As he spoke on the sidewalk outside the house, Herndon took calls on his cell phone about plans for the children's funeral, which is to take place at 11 a.m. tomorrow at City Temple of Baltimore.
"They were always together," he said. "You couldn't separate them. They play together, they go to school together, they're computer-literate together."
The older child, Elijah, who attended Garrison Middle School, was particularly protective of his younger siblings and "wouldn't go 10 feet without knowing where they were," Herndon said. "It wasn't three children - it was always a unit of one."
He said the children had been very much involved in helping their father fix up the house, which was in the process of being renovated when it burned. Each child, Herndon said, had specific ideas for the decor of his or her room - and made them known.
Herndon, who trained as an emergency medical technician, used the occasion of meeting a reporter to thank city firefighters for trying to save the children, even if they were not successful.
On Saturday, Steven Davis, a neighbor of the Fields', told The Sun that he had run over to their house when he saw smoke billowing from it and found the front and side doors locked. "I heard the older boy yelling, `Help me, help me,' " said Davis, who later watched as the children were taken from the building. The cause of the fire has not been determined, said Kevin Cartwright, a spokesman for the city Fire Department.
At Hilton Elementary, which has 273 students, Principal Sonya Goodwyn-Askew received a group of grief counselors, sent over by the school district, in the brightly lit front office, where yellow walls are decorated with plaques celebrating the students' academic progress.
"We're very conscious of the fact that children grieve differently from adults," Goodwyn-Askew said during a break. "Some students are aware of what happened; some are not. Everyone is quiet, so we're not sure what they're thinking. Adults are more expressive, so some of them are having a hard time."

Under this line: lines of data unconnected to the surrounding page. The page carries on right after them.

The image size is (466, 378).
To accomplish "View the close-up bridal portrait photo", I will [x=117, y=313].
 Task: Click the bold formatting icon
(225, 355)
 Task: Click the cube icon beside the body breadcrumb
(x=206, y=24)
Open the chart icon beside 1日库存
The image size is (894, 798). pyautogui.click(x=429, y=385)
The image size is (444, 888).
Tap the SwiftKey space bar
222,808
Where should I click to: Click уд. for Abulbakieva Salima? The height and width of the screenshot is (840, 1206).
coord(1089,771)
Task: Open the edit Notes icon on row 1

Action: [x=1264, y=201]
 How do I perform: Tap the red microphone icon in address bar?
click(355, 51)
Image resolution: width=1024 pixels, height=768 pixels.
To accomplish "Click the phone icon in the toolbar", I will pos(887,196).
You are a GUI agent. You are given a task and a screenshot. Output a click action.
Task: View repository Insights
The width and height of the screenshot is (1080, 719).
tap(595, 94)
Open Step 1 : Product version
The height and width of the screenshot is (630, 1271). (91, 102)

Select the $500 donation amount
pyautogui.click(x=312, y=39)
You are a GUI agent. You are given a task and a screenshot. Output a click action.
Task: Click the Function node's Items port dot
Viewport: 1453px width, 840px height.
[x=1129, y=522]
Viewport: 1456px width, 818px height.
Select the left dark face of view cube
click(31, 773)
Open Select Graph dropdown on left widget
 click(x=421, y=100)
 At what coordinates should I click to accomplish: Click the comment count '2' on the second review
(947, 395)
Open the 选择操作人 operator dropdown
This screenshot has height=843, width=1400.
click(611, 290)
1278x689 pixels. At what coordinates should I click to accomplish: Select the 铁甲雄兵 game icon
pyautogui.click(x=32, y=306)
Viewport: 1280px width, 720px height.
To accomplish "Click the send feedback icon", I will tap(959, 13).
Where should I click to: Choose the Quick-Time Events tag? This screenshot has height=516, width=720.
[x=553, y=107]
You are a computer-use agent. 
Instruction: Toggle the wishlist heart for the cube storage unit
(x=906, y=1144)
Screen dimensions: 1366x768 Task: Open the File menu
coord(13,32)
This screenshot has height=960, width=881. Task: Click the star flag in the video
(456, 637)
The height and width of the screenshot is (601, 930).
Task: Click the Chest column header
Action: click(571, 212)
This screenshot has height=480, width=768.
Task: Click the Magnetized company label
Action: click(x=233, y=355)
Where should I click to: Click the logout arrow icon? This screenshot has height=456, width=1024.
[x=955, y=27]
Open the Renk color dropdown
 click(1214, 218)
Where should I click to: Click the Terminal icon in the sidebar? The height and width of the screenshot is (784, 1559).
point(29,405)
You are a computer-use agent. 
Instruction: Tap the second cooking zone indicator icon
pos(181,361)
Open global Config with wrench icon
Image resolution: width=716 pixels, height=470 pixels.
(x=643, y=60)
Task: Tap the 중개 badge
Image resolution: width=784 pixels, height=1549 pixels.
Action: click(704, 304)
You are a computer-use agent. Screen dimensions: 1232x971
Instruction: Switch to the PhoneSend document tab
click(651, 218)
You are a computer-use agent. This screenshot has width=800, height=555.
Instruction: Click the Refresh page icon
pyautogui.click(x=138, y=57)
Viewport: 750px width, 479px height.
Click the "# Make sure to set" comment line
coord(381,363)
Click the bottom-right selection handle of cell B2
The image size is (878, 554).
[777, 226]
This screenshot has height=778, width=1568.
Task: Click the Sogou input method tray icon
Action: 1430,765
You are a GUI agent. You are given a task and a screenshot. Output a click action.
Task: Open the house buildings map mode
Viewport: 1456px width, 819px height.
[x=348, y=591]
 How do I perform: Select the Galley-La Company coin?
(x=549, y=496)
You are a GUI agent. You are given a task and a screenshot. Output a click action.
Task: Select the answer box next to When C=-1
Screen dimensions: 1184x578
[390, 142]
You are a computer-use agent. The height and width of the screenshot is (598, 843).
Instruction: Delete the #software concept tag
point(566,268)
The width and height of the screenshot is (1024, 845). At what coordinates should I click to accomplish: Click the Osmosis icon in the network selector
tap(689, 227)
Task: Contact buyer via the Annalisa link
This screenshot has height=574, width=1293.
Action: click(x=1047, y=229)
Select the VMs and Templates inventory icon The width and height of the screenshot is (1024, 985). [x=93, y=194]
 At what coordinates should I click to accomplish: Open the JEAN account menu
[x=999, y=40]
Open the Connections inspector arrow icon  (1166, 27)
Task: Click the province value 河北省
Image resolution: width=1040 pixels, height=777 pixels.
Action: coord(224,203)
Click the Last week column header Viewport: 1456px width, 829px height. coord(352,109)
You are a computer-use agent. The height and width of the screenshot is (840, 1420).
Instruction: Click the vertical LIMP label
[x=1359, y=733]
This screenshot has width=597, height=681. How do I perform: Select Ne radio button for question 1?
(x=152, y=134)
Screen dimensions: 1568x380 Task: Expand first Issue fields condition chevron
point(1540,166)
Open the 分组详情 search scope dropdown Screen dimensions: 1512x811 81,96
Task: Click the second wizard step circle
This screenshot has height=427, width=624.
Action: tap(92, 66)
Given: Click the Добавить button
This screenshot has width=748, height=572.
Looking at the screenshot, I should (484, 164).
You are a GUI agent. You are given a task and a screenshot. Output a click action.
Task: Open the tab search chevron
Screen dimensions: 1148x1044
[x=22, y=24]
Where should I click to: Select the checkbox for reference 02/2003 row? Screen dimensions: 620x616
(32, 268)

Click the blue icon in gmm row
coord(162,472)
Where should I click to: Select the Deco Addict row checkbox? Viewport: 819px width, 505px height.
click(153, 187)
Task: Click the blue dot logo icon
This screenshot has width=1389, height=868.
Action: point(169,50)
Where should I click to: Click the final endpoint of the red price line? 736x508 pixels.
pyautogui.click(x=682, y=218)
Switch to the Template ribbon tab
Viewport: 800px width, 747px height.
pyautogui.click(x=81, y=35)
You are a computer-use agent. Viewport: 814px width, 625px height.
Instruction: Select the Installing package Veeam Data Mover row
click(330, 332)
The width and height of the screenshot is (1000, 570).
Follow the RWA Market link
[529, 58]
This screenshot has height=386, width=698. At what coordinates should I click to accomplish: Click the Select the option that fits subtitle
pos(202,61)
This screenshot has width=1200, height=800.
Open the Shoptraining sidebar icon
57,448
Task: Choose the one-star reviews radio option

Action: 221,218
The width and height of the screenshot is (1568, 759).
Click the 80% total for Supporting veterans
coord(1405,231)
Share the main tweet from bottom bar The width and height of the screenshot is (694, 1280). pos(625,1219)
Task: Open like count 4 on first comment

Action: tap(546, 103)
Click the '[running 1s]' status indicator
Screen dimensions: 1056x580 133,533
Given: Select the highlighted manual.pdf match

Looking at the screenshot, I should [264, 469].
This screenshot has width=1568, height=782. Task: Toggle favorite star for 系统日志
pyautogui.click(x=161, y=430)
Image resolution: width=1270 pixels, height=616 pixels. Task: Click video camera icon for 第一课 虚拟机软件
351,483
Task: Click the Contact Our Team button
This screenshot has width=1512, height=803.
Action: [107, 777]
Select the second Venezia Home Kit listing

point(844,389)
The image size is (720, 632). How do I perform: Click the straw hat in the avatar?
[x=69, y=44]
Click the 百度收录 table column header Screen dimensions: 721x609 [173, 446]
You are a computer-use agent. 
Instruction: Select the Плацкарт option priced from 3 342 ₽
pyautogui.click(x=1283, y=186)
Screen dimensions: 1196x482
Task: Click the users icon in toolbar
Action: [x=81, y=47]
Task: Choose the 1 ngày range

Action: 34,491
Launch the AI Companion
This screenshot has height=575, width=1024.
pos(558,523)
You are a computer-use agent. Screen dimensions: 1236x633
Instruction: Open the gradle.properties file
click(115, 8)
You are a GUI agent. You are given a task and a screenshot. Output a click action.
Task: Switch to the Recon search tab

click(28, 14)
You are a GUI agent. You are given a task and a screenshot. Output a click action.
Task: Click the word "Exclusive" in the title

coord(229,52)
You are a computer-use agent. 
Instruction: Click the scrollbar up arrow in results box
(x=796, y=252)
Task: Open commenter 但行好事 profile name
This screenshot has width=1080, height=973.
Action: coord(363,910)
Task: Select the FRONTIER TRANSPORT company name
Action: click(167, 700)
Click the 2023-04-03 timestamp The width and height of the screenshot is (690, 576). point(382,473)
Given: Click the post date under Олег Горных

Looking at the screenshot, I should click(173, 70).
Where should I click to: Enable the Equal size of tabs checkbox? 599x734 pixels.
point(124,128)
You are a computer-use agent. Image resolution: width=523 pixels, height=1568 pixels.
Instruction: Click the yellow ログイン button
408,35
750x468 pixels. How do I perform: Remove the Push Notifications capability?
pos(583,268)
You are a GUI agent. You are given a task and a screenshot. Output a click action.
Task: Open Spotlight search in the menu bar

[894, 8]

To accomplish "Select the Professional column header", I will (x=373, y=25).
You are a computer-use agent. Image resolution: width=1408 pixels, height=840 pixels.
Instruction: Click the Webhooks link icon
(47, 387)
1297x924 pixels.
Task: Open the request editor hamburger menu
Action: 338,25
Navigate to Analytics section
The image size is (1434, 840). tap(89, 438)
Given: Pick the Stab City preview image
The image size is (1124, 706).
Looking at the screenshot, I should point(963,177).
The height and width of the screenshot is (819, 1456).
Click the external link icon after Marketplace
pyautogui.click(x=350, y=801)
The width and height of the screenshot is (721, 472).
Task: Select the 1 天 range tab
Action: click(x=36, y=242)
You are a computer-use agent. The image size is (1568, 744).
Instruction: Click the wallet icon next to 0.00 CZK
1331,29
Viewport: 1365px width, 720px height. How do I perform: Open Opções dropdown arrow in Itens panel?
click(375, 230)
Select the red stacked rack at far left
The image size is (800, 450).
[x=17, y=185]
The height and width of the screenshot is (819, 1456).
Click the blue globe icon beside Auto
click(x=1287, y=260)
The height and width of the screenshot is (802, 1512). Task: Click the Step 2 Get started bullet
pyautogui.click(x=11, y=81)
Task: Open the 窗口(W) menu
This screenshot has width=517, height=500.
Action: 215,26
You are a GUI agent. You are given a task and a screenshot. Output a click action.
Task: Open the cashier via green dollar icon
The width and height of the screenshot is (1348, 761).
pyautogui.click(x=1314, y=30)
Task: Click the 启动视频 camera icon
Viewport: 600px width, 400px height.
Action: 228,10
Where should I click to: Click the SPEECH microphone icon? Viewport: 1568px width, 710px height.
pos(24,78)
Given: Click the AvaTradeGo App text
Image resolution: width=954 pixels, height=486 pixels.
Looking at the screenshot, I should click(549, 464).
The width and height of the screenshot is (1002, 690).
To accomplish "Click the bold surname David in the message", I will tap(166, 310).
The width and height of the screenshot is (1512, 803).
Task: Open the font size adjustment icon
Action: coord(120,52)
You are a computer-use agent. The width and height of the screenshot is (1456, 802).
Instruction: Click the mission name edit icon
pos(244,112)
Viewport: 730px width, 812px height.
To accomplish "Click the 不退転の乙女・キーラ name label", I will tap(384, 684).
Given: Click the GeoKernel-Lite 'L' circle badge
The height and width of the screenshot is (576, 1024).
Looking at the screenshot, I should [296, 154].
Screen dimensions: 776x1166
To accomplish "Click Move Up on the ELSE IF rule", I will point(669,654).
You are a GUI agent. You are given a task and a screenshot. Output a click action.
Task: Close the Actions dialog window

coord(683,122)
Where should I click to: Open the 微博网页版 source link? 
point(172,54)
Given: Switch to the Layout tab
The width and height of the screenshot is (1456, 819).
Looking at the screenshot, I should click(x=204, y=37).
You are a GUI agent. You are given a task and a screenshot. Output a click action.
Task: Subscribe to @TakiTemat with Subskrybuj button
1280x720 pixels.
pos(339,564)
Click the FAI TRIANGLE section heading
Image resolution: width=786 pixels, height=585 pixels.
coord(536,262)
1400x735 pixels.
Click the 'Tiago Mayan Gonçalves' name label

The younger Fields children's two teachers in particular "are having a difficult time holding it together," Goodwyn-Askew said. "They see them every day, five days a week."
The principal described both children as "excellent students" who always behaved well. When she became principal at the beginning of the school year in September, Goodwyn-Askew said, she addressed a small group of pupils as a way of getting to know them.